Tarefas do exercício ->
A: Imprima o trecho do texto sobre o dólar e a Bolsa entre "Desempenho da Bolsa" e "fechamento do mercado.", inclusive.
B: Responda, com base no texto sobre o dólar e a Bolsa:
(i) Por qual valor o dólar comercial encerrou as negociações?
(ii) Em que faixa o Fed manteve as taxas de juros?
(iii) Qual passou a ser a taxa Selic depois do corte anunciado pelo Copom?

Texto em estudo ->

+ + + + +

O dólar comercial fechou nesta quarta-feira (29) acima da marca de R$ 5, registrando uma alta de 0,4% e encerrando negociado a R$ 5,001. Simultaneamente, a bolsa brasileira, representada pelo Ibovespa, sofreu uma queda de 2,05%, atingindo 184.750 pontos, o menor patamar desde 30 de março. O dia foi marcado por um clima de cautela nos mercados financeiros globais, influenciado por diversos fatores.
Fatores de tensão global e local
As negociações foram diretamente afetadas pela escalada das tensões no Oriente Médio, especialmente entre Estados Unidos e Irã. Além disso, a reunião do Federal Reserve (Fed), o banco central dos Estados Unidos, que manteve as taxas de juros entre 3,50% e 3,75% ao ano, contribuiu para a incerteza. A expectativa pela definição da taxa de juros no Brasil também esteve no radar dos investidores.
Mercado externo em alerta
O dólar apresentou valorização frente às principais moedas internacionais, refletindo um cenário global mais incerto. A manutenção dos juros nos EUA pelo Fed, acompanhada de sinalizações de preocupação com a inflação e o aumento das incertezas globais, intensificou esse movimento. A alta do petróleo, com o barril do tipo WTI a US$ 106,88 e o Brent a US$ 110,44, impulsionada pelo risco de interrupções no fornecimento pelo Estreito de Ormuz, também reforçou pressões inflacionárias.
Desempenho da Bolsa Brasileira
O Ibovespa ampliou sua sequência negativa recente, acumulando queda de 3,14% na semana e 1,45% no mês, embora ainda apresente alta de 14,66% no ano. Desde sua máxima histórica em abril, o índice já cedeu cerca de 14 mil pontos, com a perda desta quarta-feira sendo a mais expressiva desde 20 de março.
Decisão de juros no Brasil
No cenário doméstico, o mercado aguardava a decisão do Comitê de Política Monetária (Copom) sobre a taxa básica de juros. O corte de 0,25 ponto percentual, que levou a taxa Selic para 14,5% ao ano, foi anunciado apenas após o fechamento do mercado.

+ + + + +

Dados registrados ->
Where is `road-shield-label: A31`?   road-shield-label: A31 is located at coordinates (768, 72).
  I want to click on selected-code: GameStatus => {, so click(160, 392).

+ + + + +

Respostas das tarefas ->
A:
Desempenho da Bolsa Brasileira
O Ibovespa ampliou sua sequência negativa recente, acumulando queda de 3,14% na semana e 1,45% no mês, embora ainda apresente alta de 14,66% no ano. Desde sua máxima histórica em abril, o índice já cedeu cerca de 14 mil pontos, com a perda desta quarta-feira sendo a mais expressiva desde 20 de março.
Decisão de juros no Brasil
No cenário doméstico, o mercado aguardava a decisão do Comitê de Política Monetária (Copom) sobre a taxa básica de juros. O corte de 0,25 ponto percentual, que levou a taxa Selic para 14,5% ao ano, foi anunciado apenas após o fechamento do mercado.

B:
(i) R$ 5,001.
(ii) Entre 3,50% e 3,75% ao ano.
(iii) 14,5% ao ano.